SYSTEM AVAILABILITY AND SECURITY
WESTAF takes pride in and works diligently to ensure industry-leading system availability and security. The ZAPP® system has the highest level of redundancy necessary to eliminate a single point of failure. We host ZAPP® on a highly secure, multi-tier architecture, which is deployed on a clustered, multi-region cloud environment. The system contains intrusion detection services, utilizing both proactive and reactive network security to ensure the latest in regulatory compliance, including Payment Card Industry (PCI) Data Security Standards (DSS). Firewalls and intrusion detection systems provide the latest security services for the network. Multiple redundant web servers are load balanced to service requests to the system. Data is stored within the latest cloud-based storage services, which are replicated across multiple data centers. The system is continually monitored for optimal availability, reliability, and integrity. ZAPP® uses SSL encryption to secure all account access to all services.
To ensure maximum protection of client data, WESTAF supports all three areas of data security: physical security, operational security, and system security. Physical security includes locking down and logging all physical access to servers at our data center; operational security refers to business processes that follow security best practices to maintain tight security and limit access to confidential information over time; and system security involves locking down customer systems from the inside, starting with hardened operating systems and up-to-date patching.
Physical Security: Controls at Amazon Web Services Data Centers
- Data center access limited to data center technicians
- Biometric scanning for controlled data center access
- Security camera monitoring at all data center locations
- 24/7 onsite staff provides additional protection against unauthorized entry
- Unmarked facilities to help maintain low profile
- Physical security audited by an independent firm
- System installation using hardened OS with regular security patches
- System patching configured to provide ongoing protection from exploits
- Data is encrypted at rest in the database and on the filesystem drives.
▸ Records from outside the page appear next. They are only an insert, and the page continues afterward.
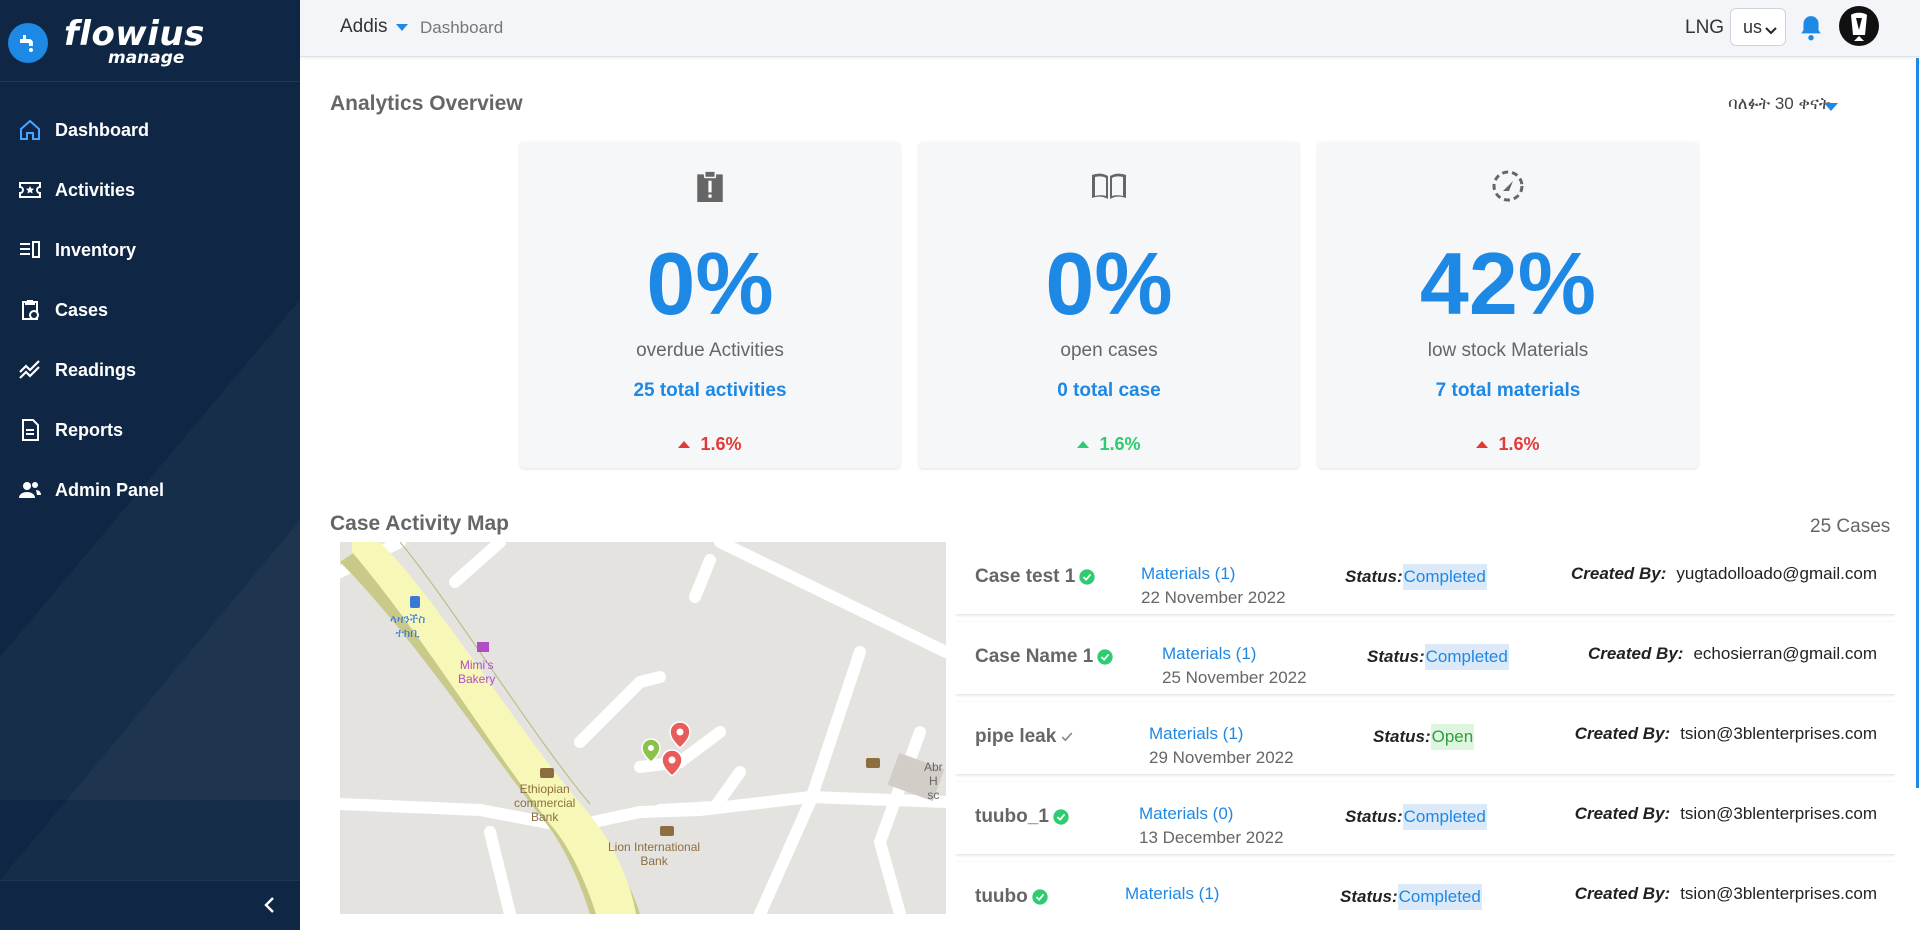 The width and height of the screenshot is (1920, 930). I want to click on inventory-icon, so click(30, 250).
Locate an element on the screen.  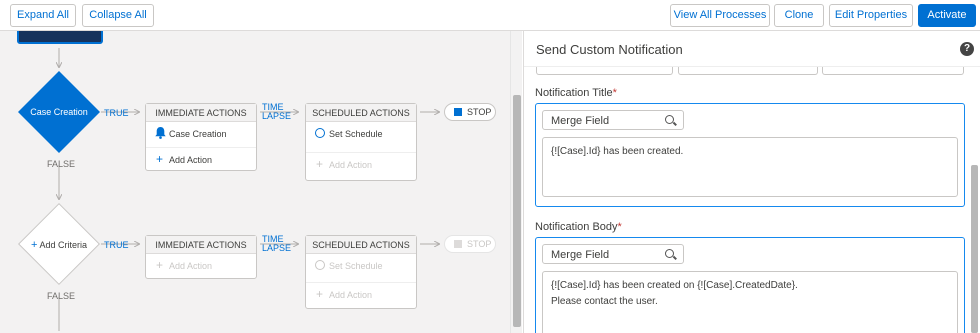
add-criteria-label: + Add Criteria is located at coordinates (59, 245).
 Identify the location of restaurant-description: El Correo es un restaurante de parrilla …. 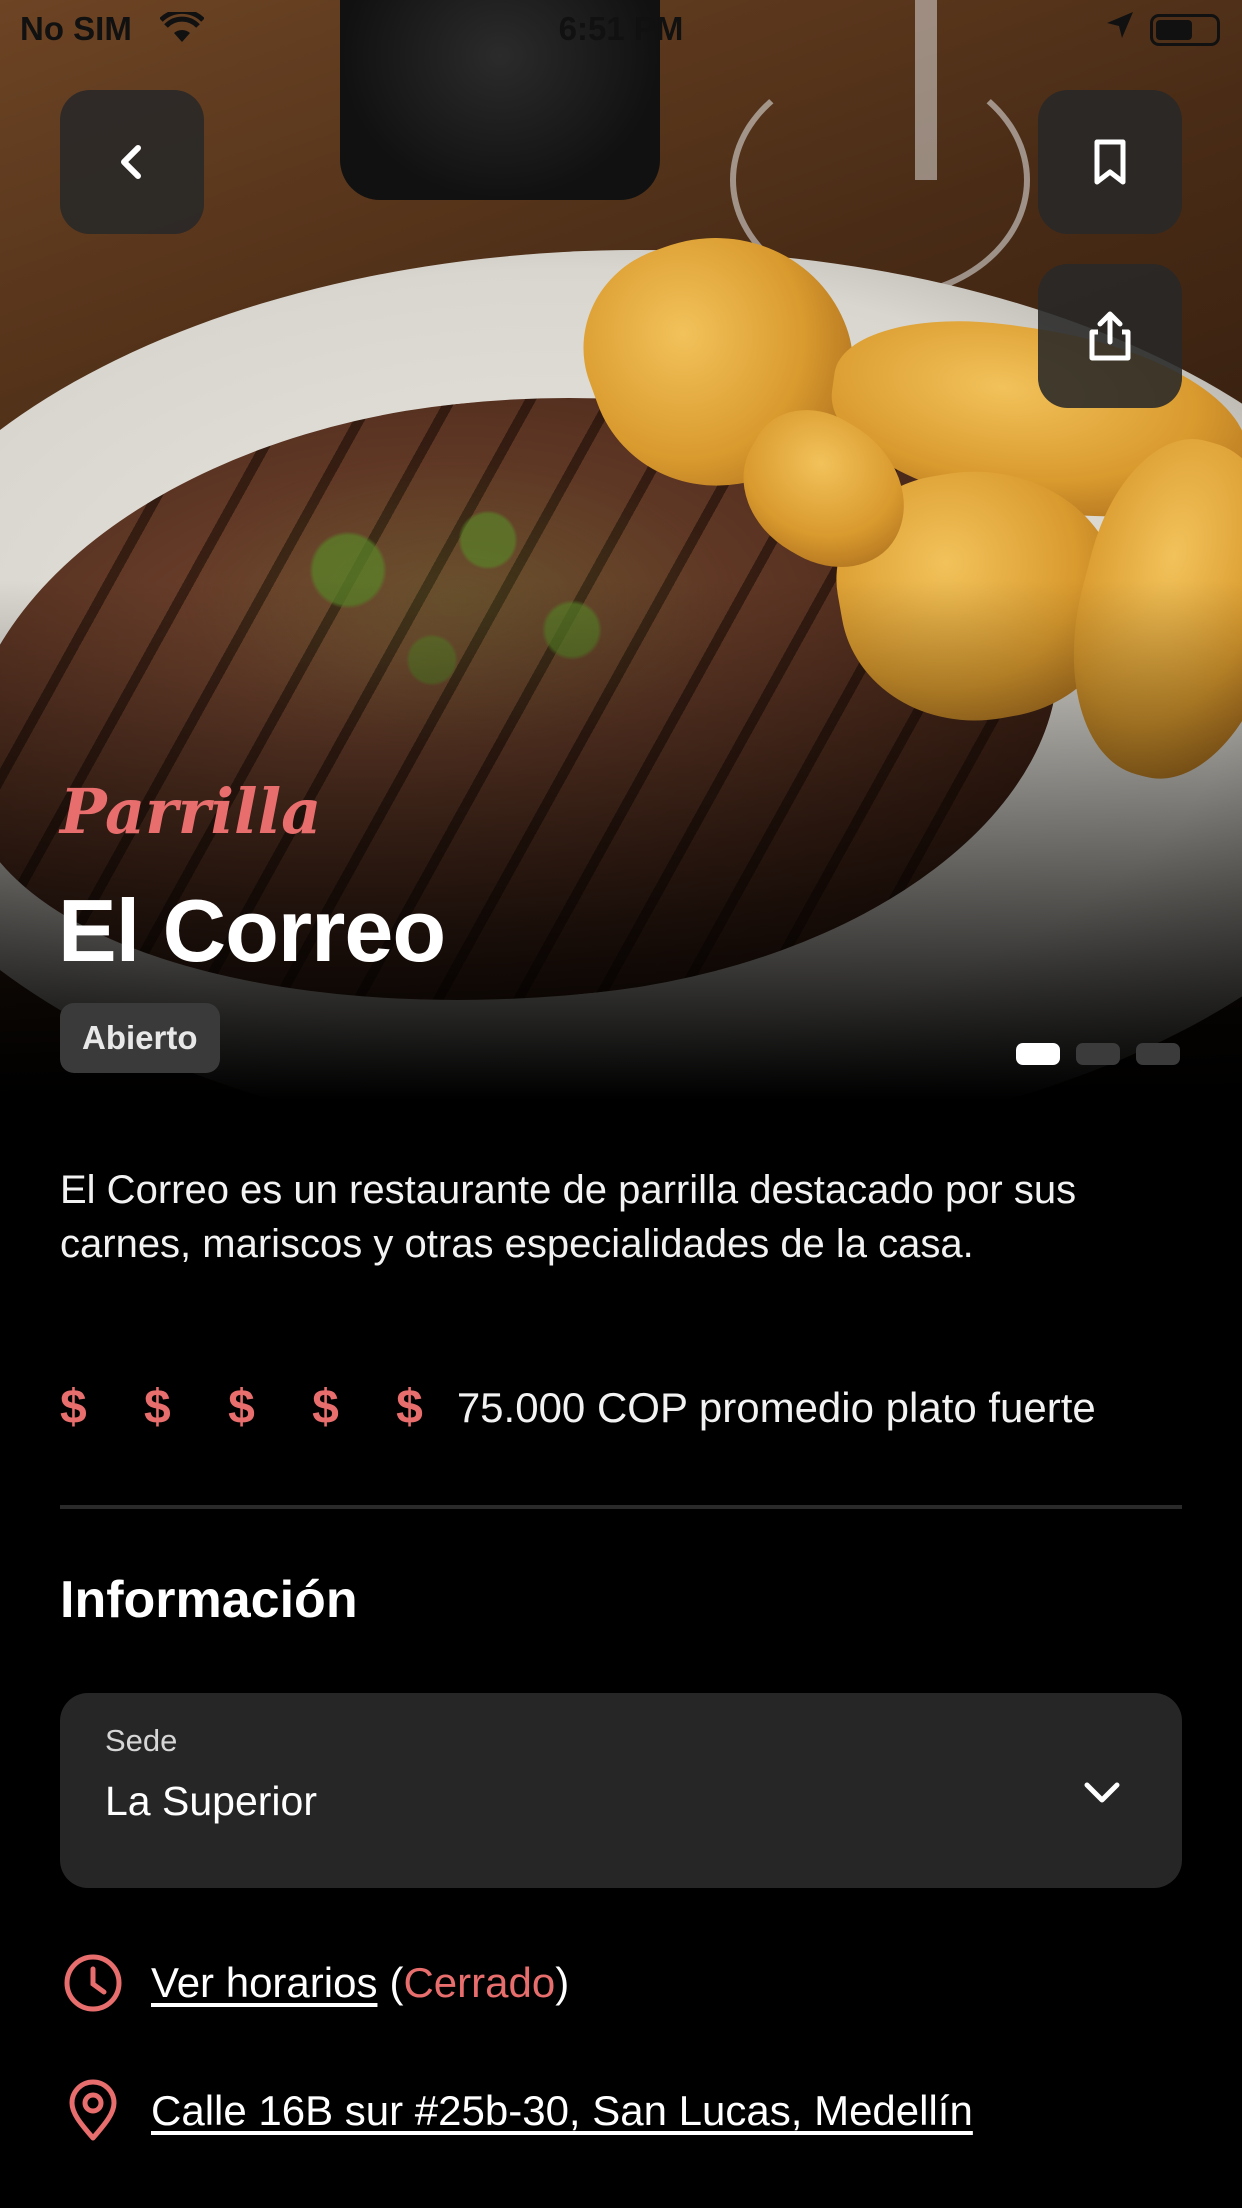
(568, 1217).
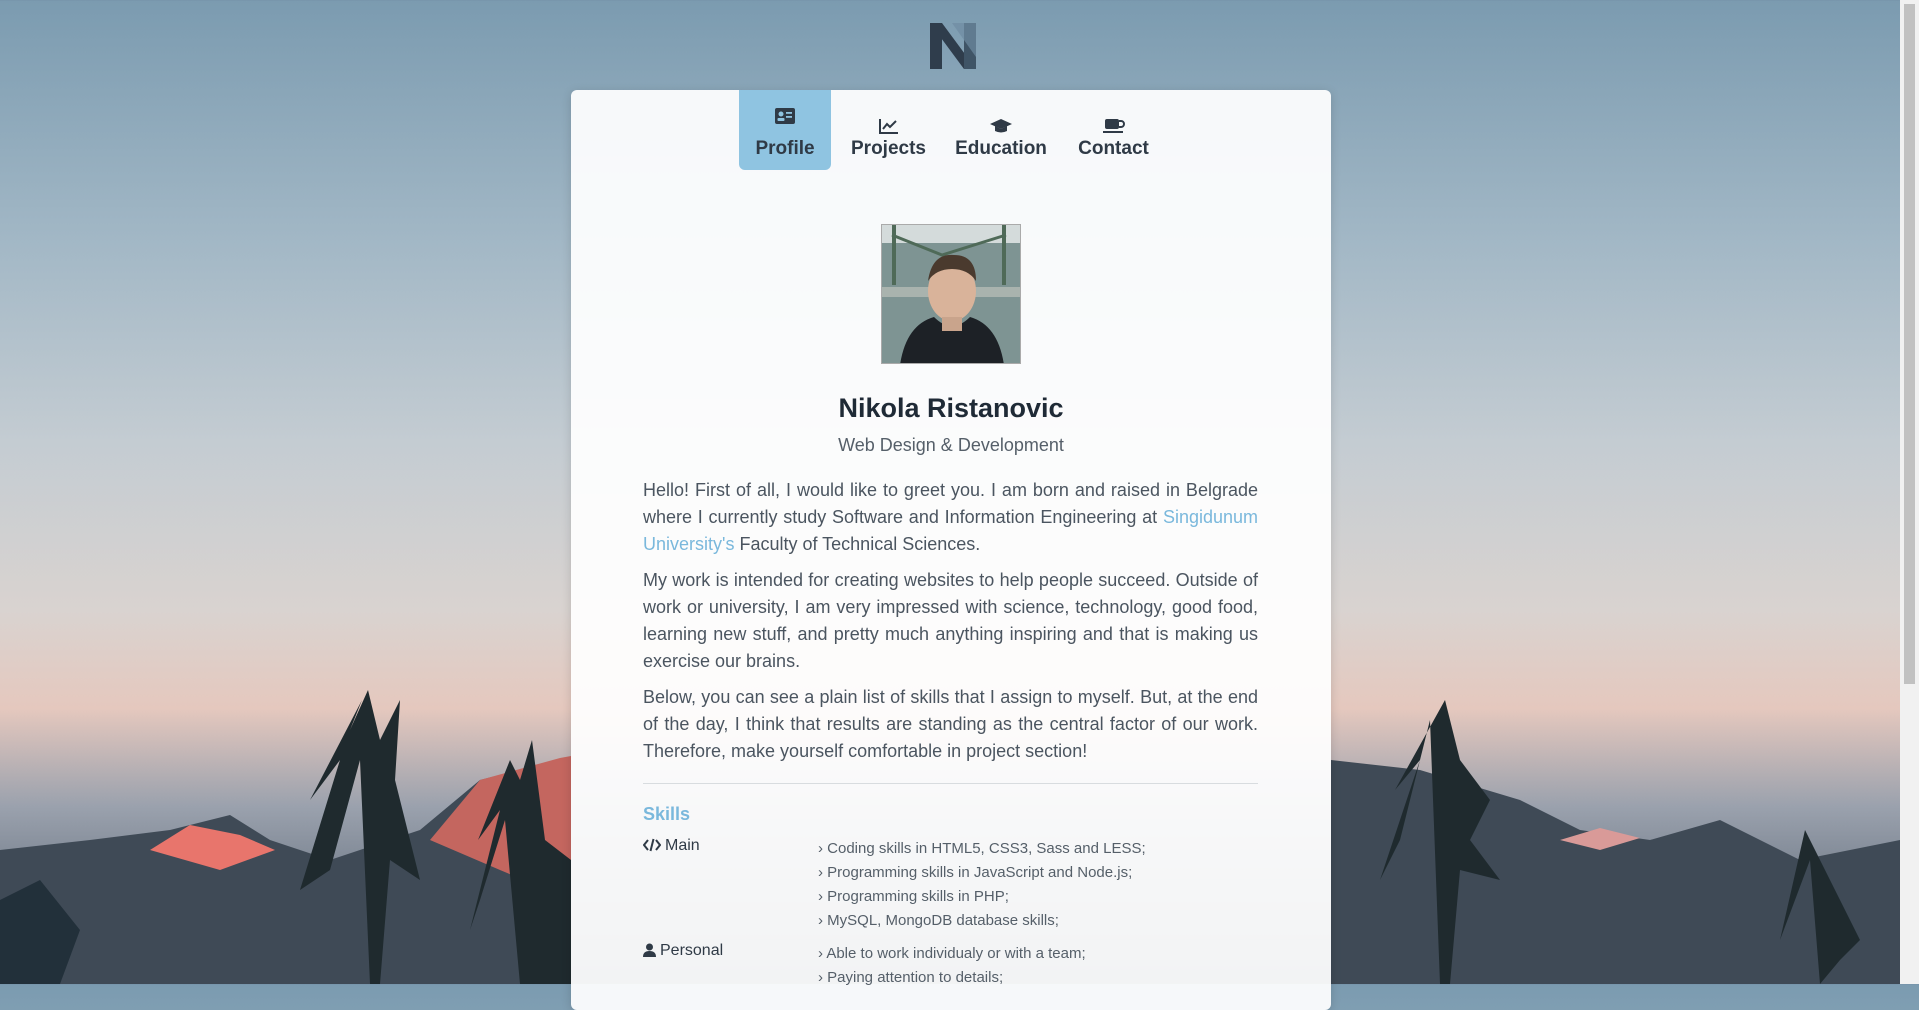 The width and height of the screenshot is (1919, 1010). I want to click on tab-label: Education, so click(1001, 148).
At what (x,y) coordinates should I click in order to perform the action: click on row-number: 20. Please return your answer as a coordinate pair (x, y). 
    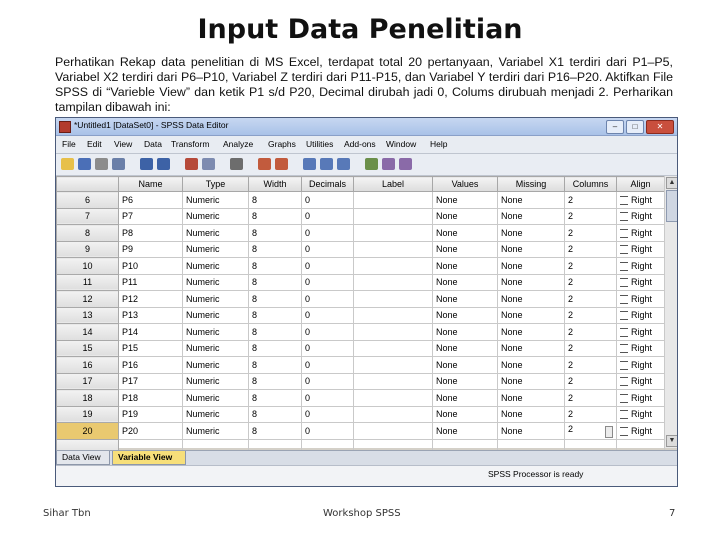
    Looking at the image, I should click on (88, 431).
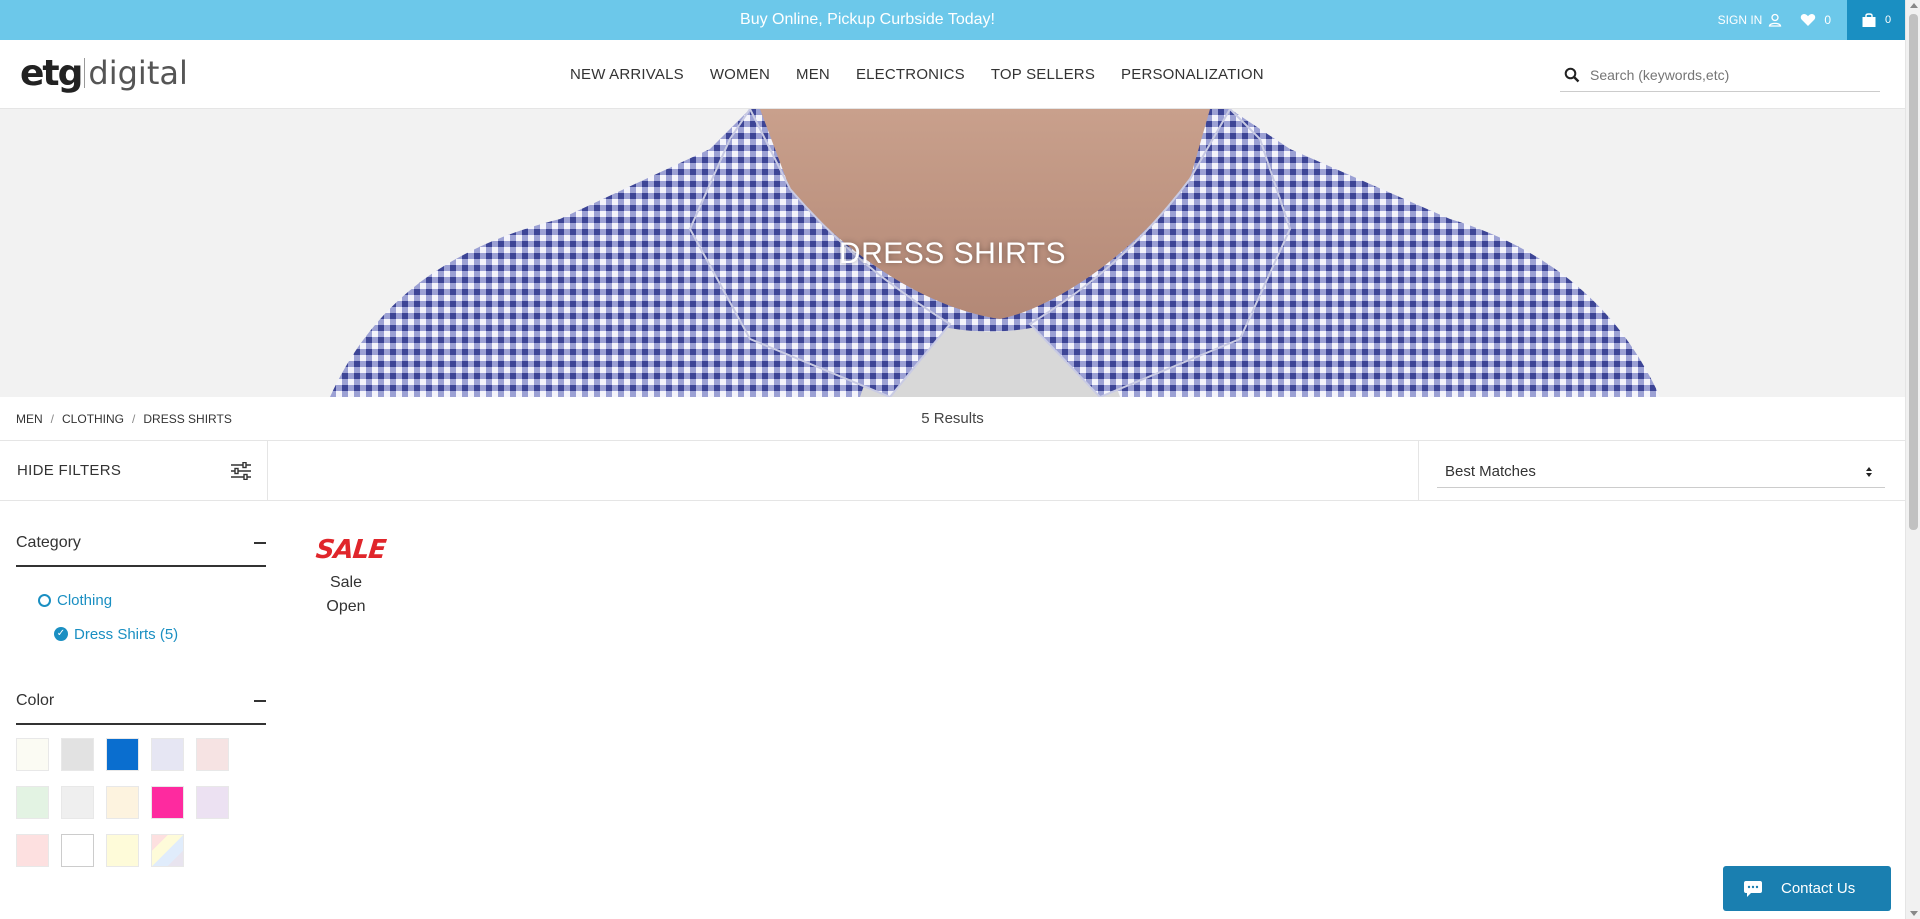  I want to click on cart-count: 0, so click(1888, 20).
- Data is encrypted in transit using TLS 1.2+
- Dedicated firewall and VPN services to block unauthorized system access
- Data protection with managed, incremental backup throughout the day for all data; at least 10 incremental copies of all data at any point in time in multiple physical locations
- Dedicated intrusion detection devices to provide an additional layer of protection against unauthorized system access
- Distributed denial of service (DDoS) mitigation services
- All employees trained on documented information security and privacy procedures
- Access to confidential information restricted to only authorized individuals, according to documented processes
- Systems access logged and tracked for auditing purposes
- Secure document-destruction policies for all sensitive information
- Fully documented change-management procedures
- Independently audited disaster recovery and business continuity plans in place for server headquarters and support services
- Best practices used in the random generation of passwords to access cloud instances and accounts
- All passwords encrypted during transmission and while in storage
- Secure media handling and destruction procedures for all customer data
- PCI compliance as a level 3 merchant with an annual SAQ-A and quarterly compliance scans from a third party firm.
WESTAF prides itself on its robust security and data recovery policies. Redundancy, reliability, and security are primary features WESTAF considers in designing and implementing security for hosted systems. WESTAF maintains enterprise-level server capabilities and manages a PCI compliance program that keeps the organization's major web systems constantly compliant.